Choose your challenge for the final module

Module 4

🎓

Student Performance Prediction

Build: Classify students as pass/fail from attendance, study habits, and demographics using LogisticRegression and RandomForest. Includes a bias audit: does the model perform equally for all demographic groups?

Real-World Impact: Used by universities to identify at-risk students before it's too late

🛒

Customer Segmentation Analysis

Build: Unsupervised K-Means and DBSCAN clustering on retail customer data. Profile each segment and write a marketing strategy recommendation per cluster.

Real-World Impact: Used by Amazon, ASOS, Zalando to personalise campaigns

⚽

Sports Performance Prediction

Build: Regression model predicting player ratings, goal output, or match win probability from match statistics. Feature importance reveals what actually determines performance.

Real-World Impact: Used by Premier League clubs and DraftKings for squad selection and betting odds

❤️

Health Risk Predictor

Build: Binary classification predicting diabetes or heart disease risk from clinical features (Pima Indians or Cleveland Heart Disease dataset). Includes recall-optimised threshold tuning.

Real-World Impact: Used by NHS and insurance companies for early intervention programmes

Teaching & Delivery Notes

🕐 Pacing

8 lessons per module at 55–65 min each (~32 hrs). Lessons 1.4 (preprocessing pipeline) and 3.7 (data leakage) are the two hardest — plan for live coding with deliberate mistakes. Module 4 = project sprints; mandatory teacher checkpoints after 4.2 (EDA), 4.4 (model comparison), and 4.6 (visualisations).

✅ Assessment Rubric

(1) EDA Quality — insights actionable, directly inform decisions. (2) Pipeline Correctness — no leakage, domain-appropriate imputation. (3) Model Rigour — ≥3 models, cross-validated. (4) Tuning & Final Eval — GridSearchCV applied, test set evaluated once. (5) Visualisation — labelled, interpreted in plain English. (6) Report & Presentation — every decision justified.

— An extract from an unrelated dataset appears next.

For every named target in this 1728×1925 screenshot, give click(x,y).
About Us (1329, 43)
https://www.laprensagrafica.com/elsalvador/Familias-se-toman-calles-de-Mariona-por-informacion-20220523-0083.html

📚 Prior Knowledge Required

Confident with: Python functions, loops, conditionals, list/dict comprehensions; pandas (read_csv, filter, groupby); matplotlib/seaborn charts; NumPy arrays; basic statistics (mean, std, correlation). Students from Python Programming (Intermediate) or Introduction to Data Analysis are ideally prepared.

🚀 Stretch Activities

Advanced students: XGBoost/LightGBM, SHAP values for model explainability, SMOTE for class imbalance, SVM, MLPClassifier (intro neural net), or Flask model deployment as a REST API. These are genuine next-step industry tools.

💻 Tools & Environment

JupyterLab (Anaconda) or Google Colab (free GPU). Libraries: scikit-learn, pandas, numpy, matplotlib, seaborn. Optional: xgboost, shap (pip install). Python 3.9+. Datasets: Kaggle, UCI ML Repository, or sklearn built-in datasets. Students working in Colab need only a Google account — zero local setup.

🌐 University & Career Pathways

Graduates are prepared for: university ML modules (most CS degrees require ML fundamentals by Year 2), Kaggle competitions (beginner to intermediate), internships at companies using Python-based ML stacks, and the 'Introduction to ML' section of Google's Machine Learning Crash Course.